BBC’s ‘Gunpowder’ Shows The High Cost Of Belief
By Fin Sheridan
Bonfire Night has been and gone (your pets will be pleased!). To mark the season, the BBC released a 3 part series ‘Gunpowder’, with the final part airing last weekend. Starring big names such as Game of Thrones star Kit Harington, Doctor Who and Sherlock writer, Mark Gatiss and Liv Tyler, ‘Gunpowder’ explores the events leading up to the Gunpowder Plot from the perspective of Robert Catesby, the actual mastermind behind it. Catesby wanted to overthrow the Protestant leadership of the UK and instead place it under Catholic rule.
Before we go any further, it’s worth noting that this article isn’t an endorsement of ‘Gunpowder’. It’s incredibly graphic, with many viewers shocked at the torture scenes depicted in episode 1. During this period, Britain was divided in terms of faith. There were deep disagreements between Catholics and Protestants.

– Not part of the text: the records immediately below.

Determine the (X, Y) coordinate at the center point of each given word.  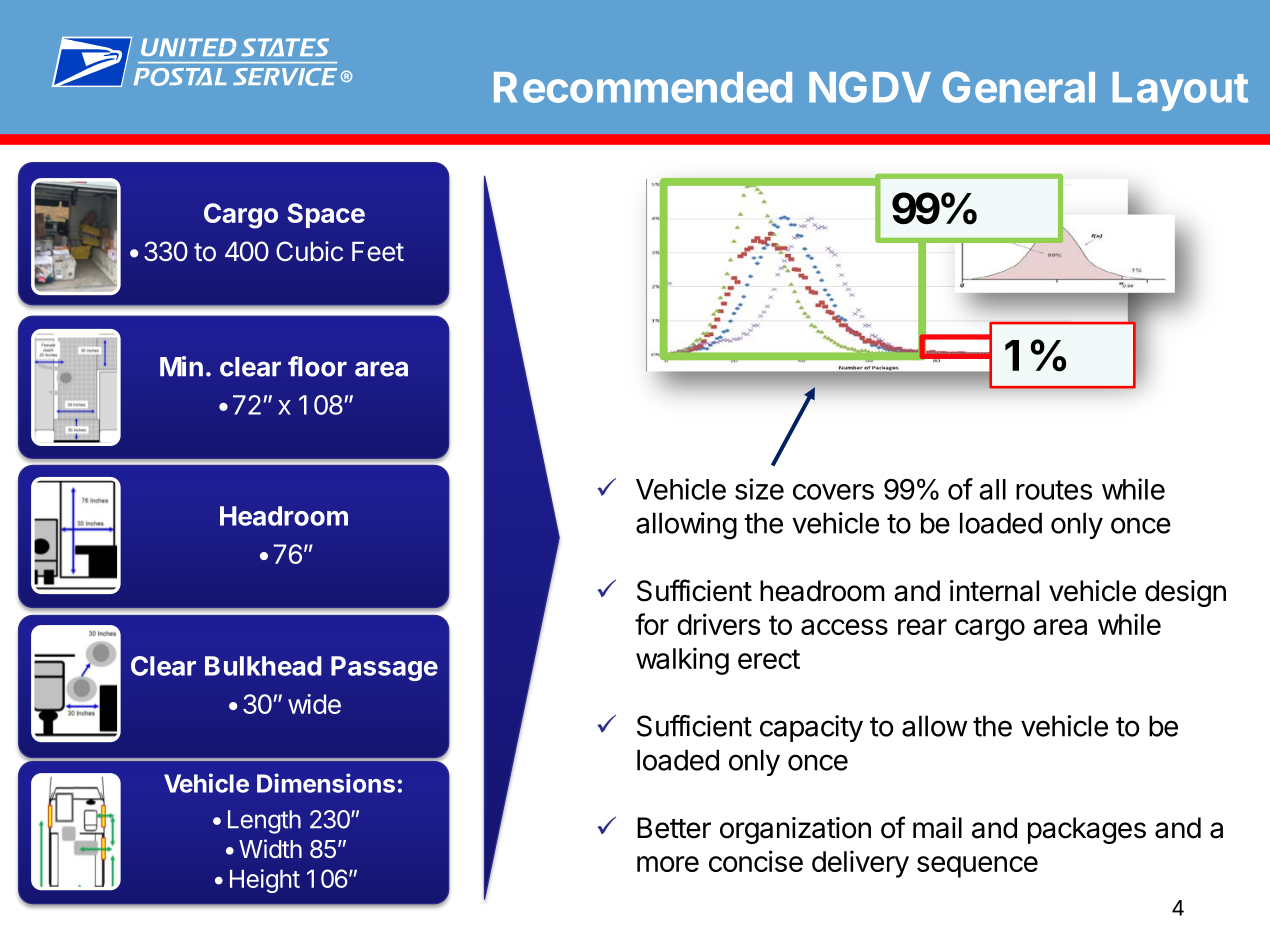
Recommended (643, 87)
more (668, 864)
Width (270, 848)
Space (326, 215)
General (1018, 87)
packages (1087, 830)
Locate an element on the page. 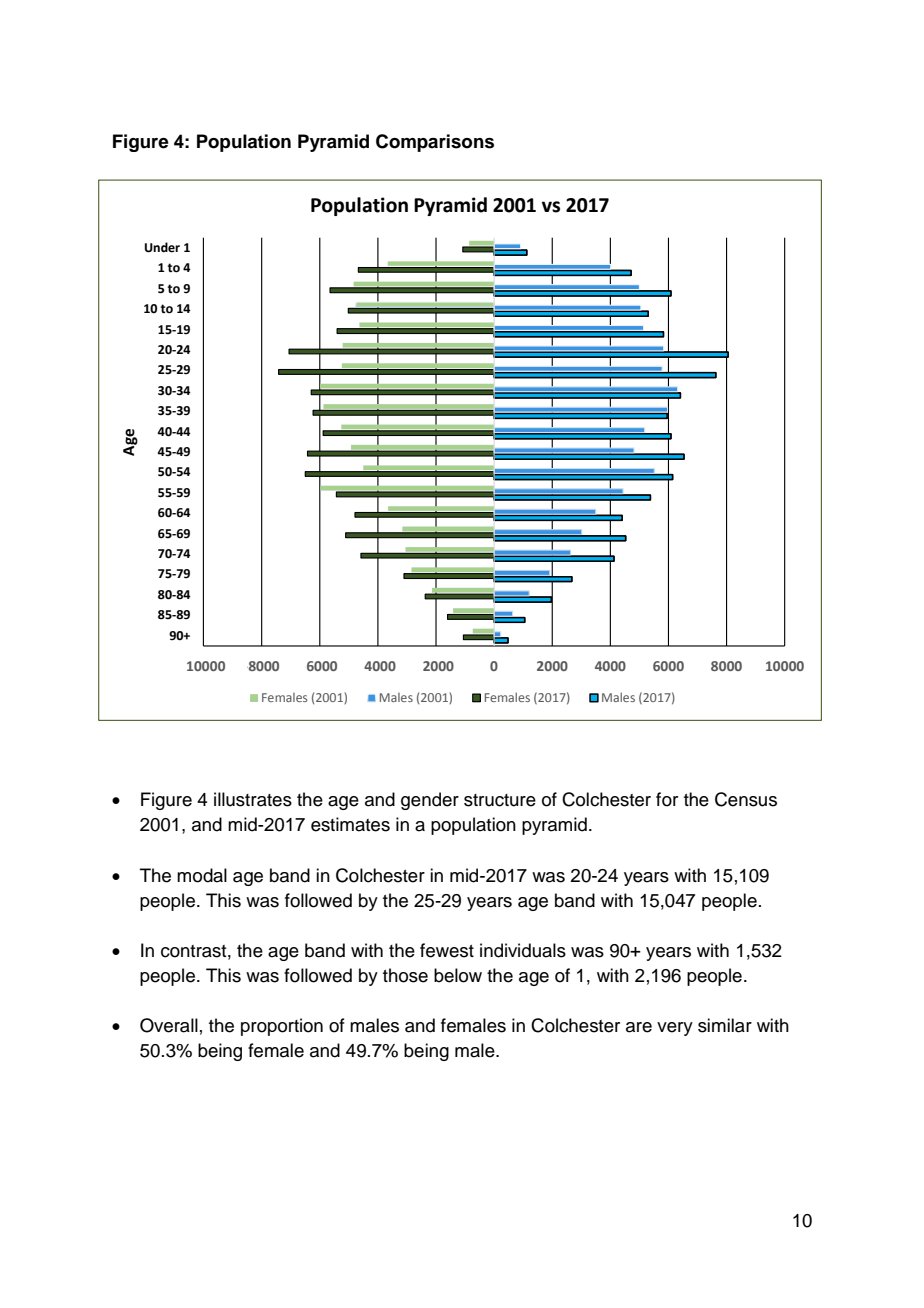 The image size is (924, 1308). gender is located at coordinates (430, 801).
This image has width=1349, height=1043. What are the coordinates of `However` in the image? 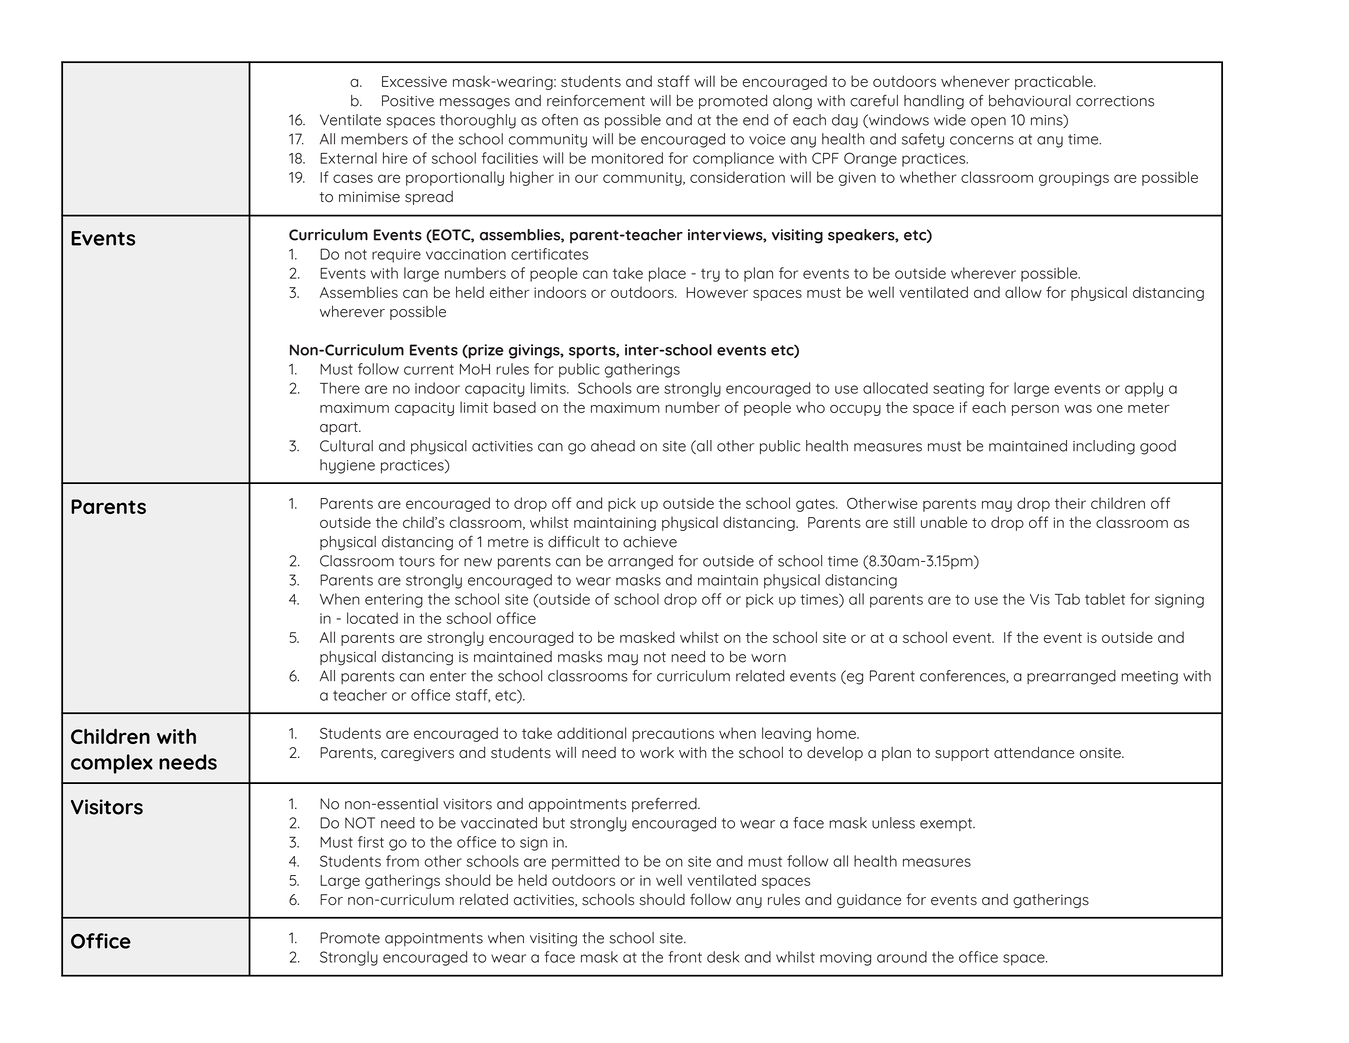 It's located at (717, 292).
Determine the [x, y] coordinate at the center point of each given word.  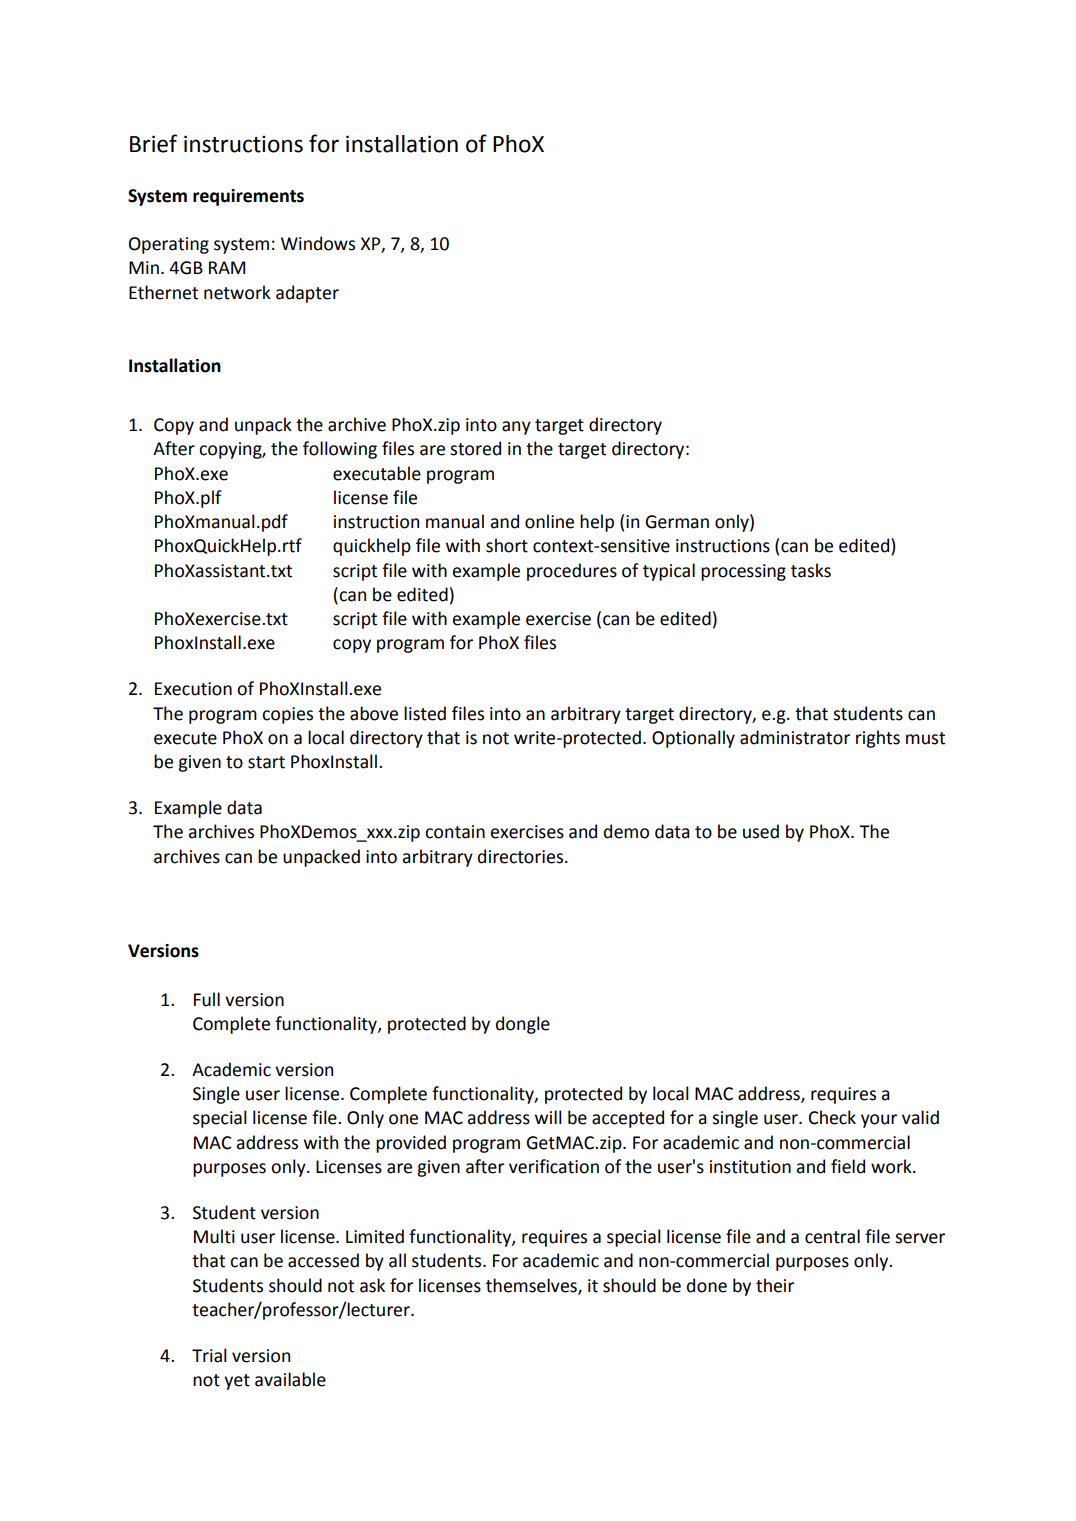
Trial [209, 1355]
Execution [193, 689]
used [761, 831]
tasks [811, 570]
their [775, 1285]
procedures [572, 572]
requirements [248, 197]
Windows [318, 243]
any [516, 428]
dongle [523, 1025]
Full [207, 999]
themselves [532, 1286]
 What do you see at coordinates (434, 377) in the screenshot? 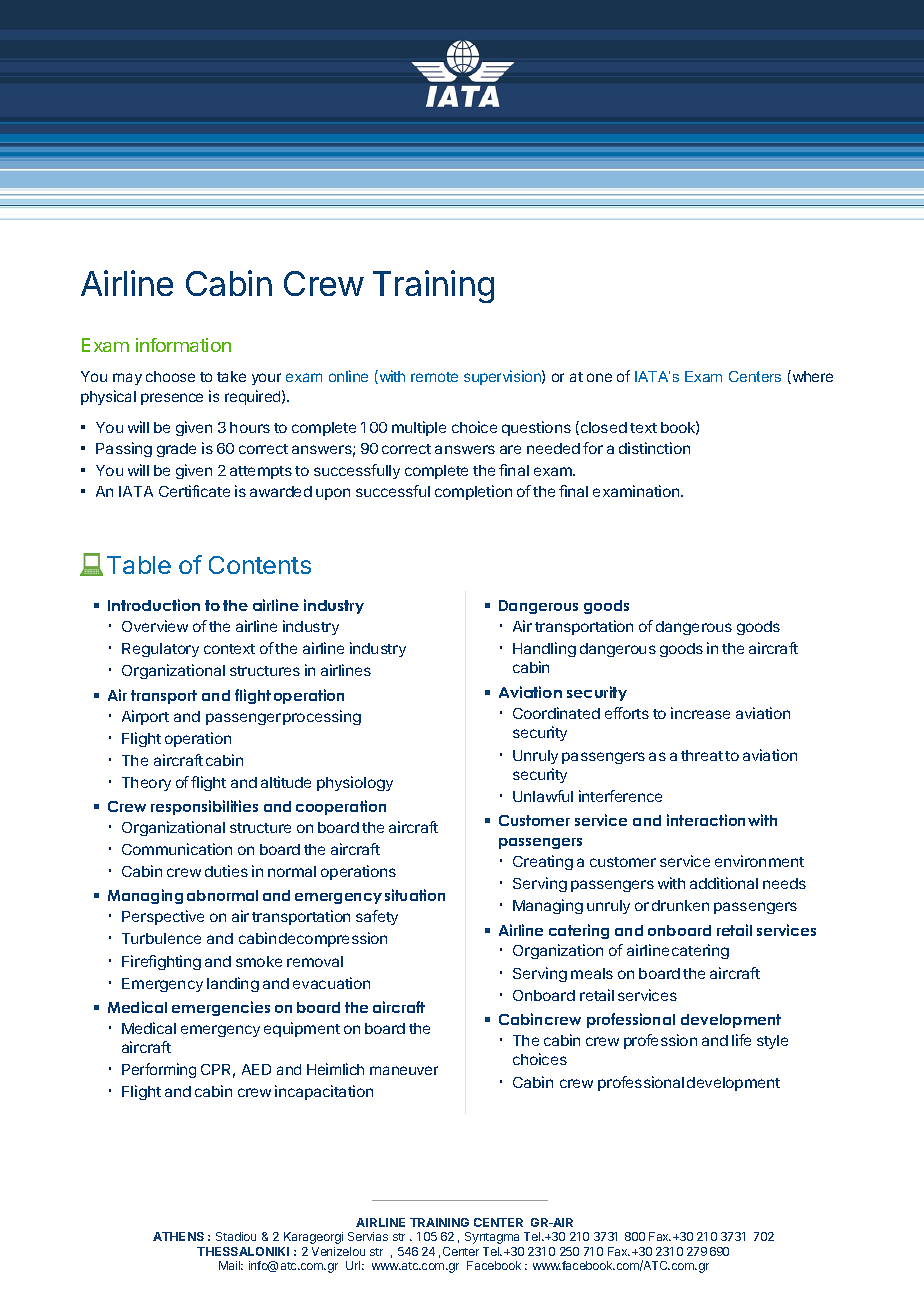
I see `remote` at bounding box center [434, 377].
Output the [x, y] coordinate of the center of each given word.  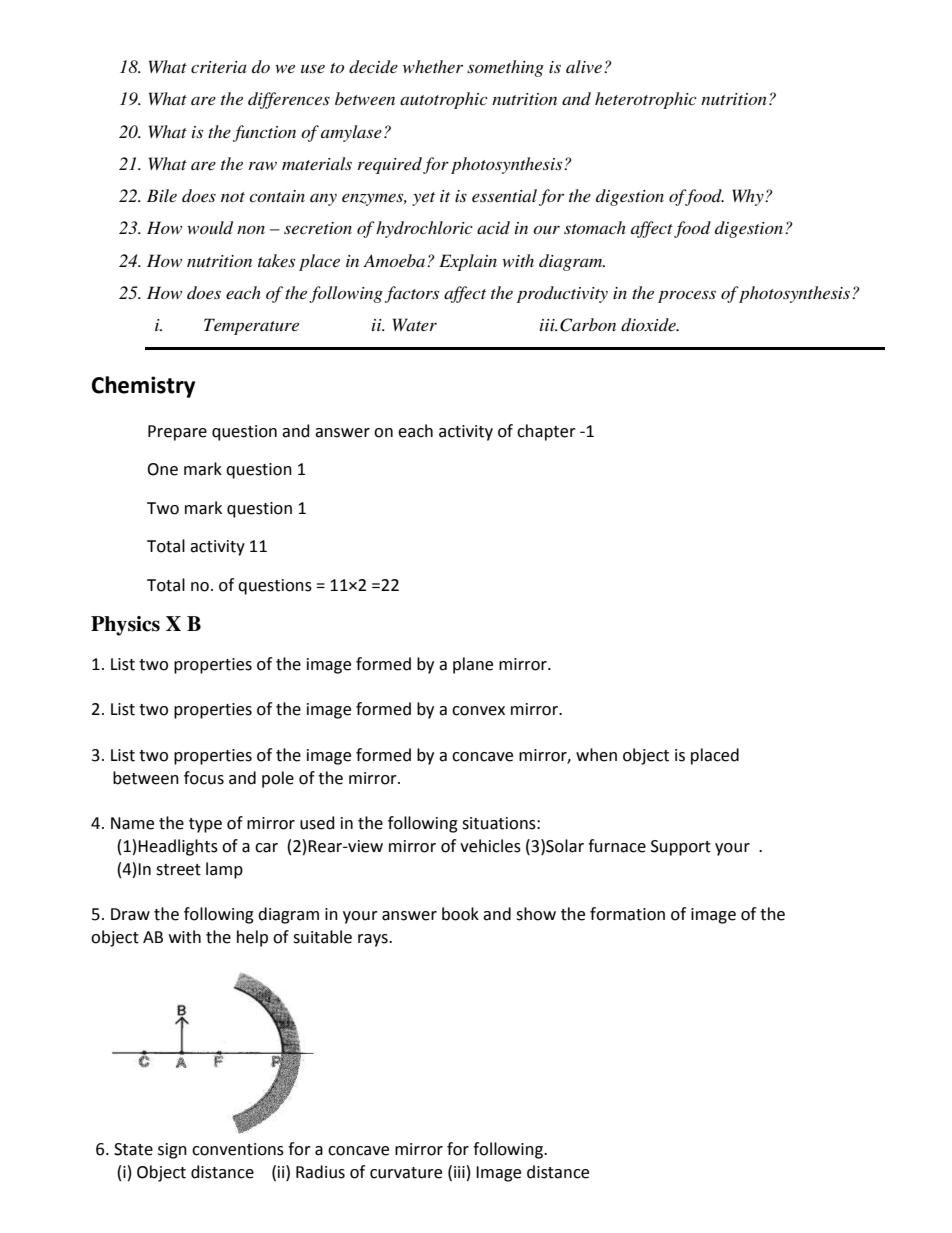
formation [627, 914]
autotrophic [444, 100]
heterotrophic [646, 100]
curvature [406, 1173]
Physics [125, 626]
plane [473, 665]
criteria [219, 67]
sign [172, 1151]
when [596, 755]
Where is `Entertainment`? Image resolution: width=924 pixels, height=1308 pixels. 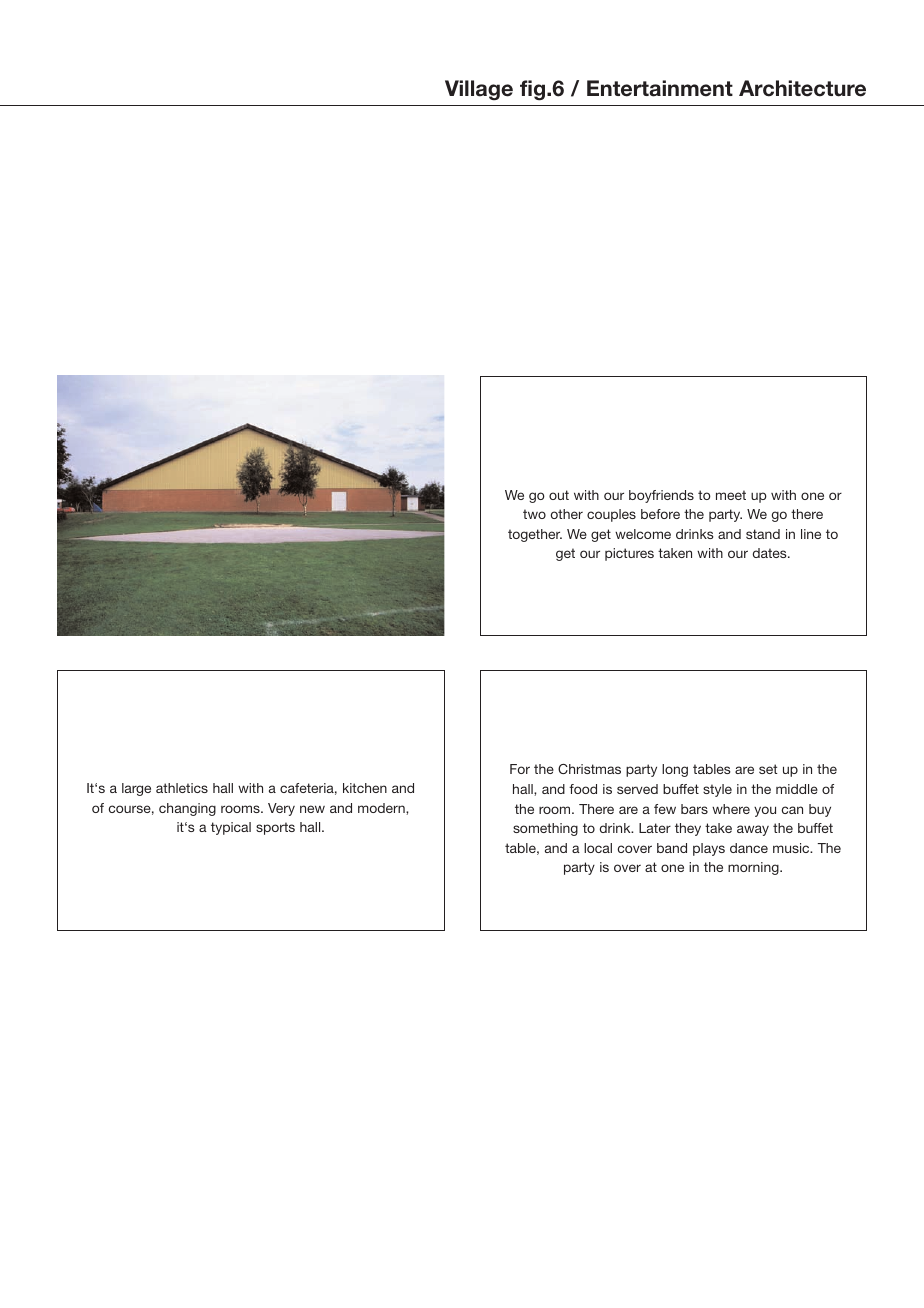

Episode 1 of ‘Gunpowder’ shows this in horrific detail as members of Catesby’s family are persecuted for their Catholic beliefs. There were close-up scenes of a young priest being hung, drawn and quartered and a woman stripped naked before being crushed to death by large stone, with weights placed on top of it.
“These freedoms come with a responsibility – to live for Jesus, boldly and publicly.”
Whilst many readers won’t go and watch this (and rightly), I couldn’t help but be stirred by the deep religious conviction showed by Catesby and his relatives. Before Lady Dorothy Dibdale is crushed to death, she is given chance to renounce her faith. She does not. During the torture, she again refuses to sway from her beliefs. In a world where millions of Christians face imprisonment, torture and death for their faith, these scenes are far too familiar for many around the world. They are hard to watch and yet, for many of our brothers and sisters, they are the very real price for their belief in Jesus Christ.
Open Doors, an organisation that supports and reports on the persecuted church detail the incredibly difficult circumstances that many Christians live in. Whilst hiding behind my hands, I felt again the conviction: my Christianity is so convenient, so safe. I go to church without fear. I read my Bible openly. I am protected by law. Nepal has just made evangelism illegal, yet I can invite anyone to church. These freedoms come with a responsibility – to live for Jesus, boldly and publicly.